It’s officially autumn and that means chrysanthemums are taking over the Hamptons. They’re in window boxes, pots and planters, seasonal displays with pumpkins and hay bales—this time of year we see them all over the place. If you’re looking for some different colors in your pots or gardens this fall, plant pansies!
Yes, you can plant them in fall, not just spring. Garden centers and nurseries have a good selection now.
We love pansies for their early-spring color when it seems like winter’s chill will never end. But if you plant them in autumn you will get two seasons of bloom from them in most years. They’ll bloom this fall right through frost, until the weather turns freezing. Then they’ll be back very early next spring to brighten the garden before the perennials break their winter dormancy. You won’t have to freeze your fingers planting pansies when they arrive in garden centers next March or April.
Pansies come in a rainbow of colors: bright golden yellows, rich blues and purples, red, burgundy, orange, pink, lavender, white, mahogany and dramatic dark purple-black, for starters.
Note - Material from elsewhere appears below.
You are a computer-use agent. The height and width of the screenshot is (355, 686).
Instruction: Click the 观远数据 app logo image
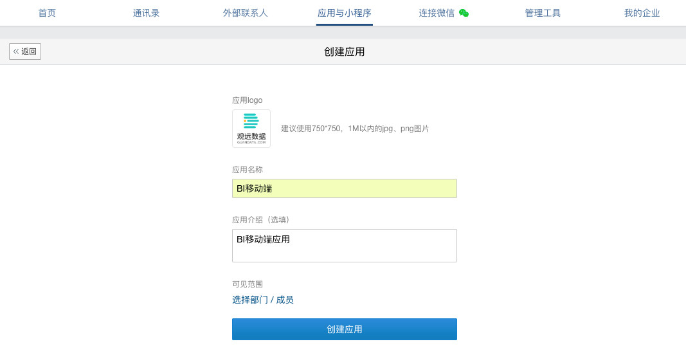pos(251,129)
Some of them combine two or three colors: blue and yellow, for instance, or burgundy with black markings and yellow highlights. The varietal mix Imperial Antique Shades comes in a lovely pastel assortment of soft pink, rose, peach, lavender and cream. Some pansy flowers have distinctive dark markings in the center that remind us of faces; others have just a small yellow center.
How to Grow Them
Pansies are a snap to grow. Plant them in containers or in beds and borders. If you had New Guinea impatiens along the front of your flower beds this summer, you can pull them now and replace them with pansies.
Pansies like a spot that’s sunny much of the day, but they’ll also bloom in partial shade. For the best performance, give them fertile soil that drains reasonably well, but water them when the weather’s dry. They love cool weather (summer heat will finish them off).
Two tips for success with pansies: 1) snip or pinch off the old, faded flowers to keep the plants blooming, and 2) spray them regularly with deer repellent if you’ve got those four-footed interlopers in your garden.
Plan Ahead for a Spring Display
If you want a great pop of color early next spring, plant some daffodils in the garden now, then plant blue or violet pansies around and among where the bulbs are planted. You’ll get color from the pansies now, and in spring you’ll enjoy a jazzy blue-and-yellow combo when they bloom again with the daffodils!
And for now, if you just can’t live without those mums, how about making a mixed tub garden combining mums, flowering kale or cabbage, some pansies, and maybe a small pumpkin or ornamental grass (such as Pennisetum ‘Little Bunny’)?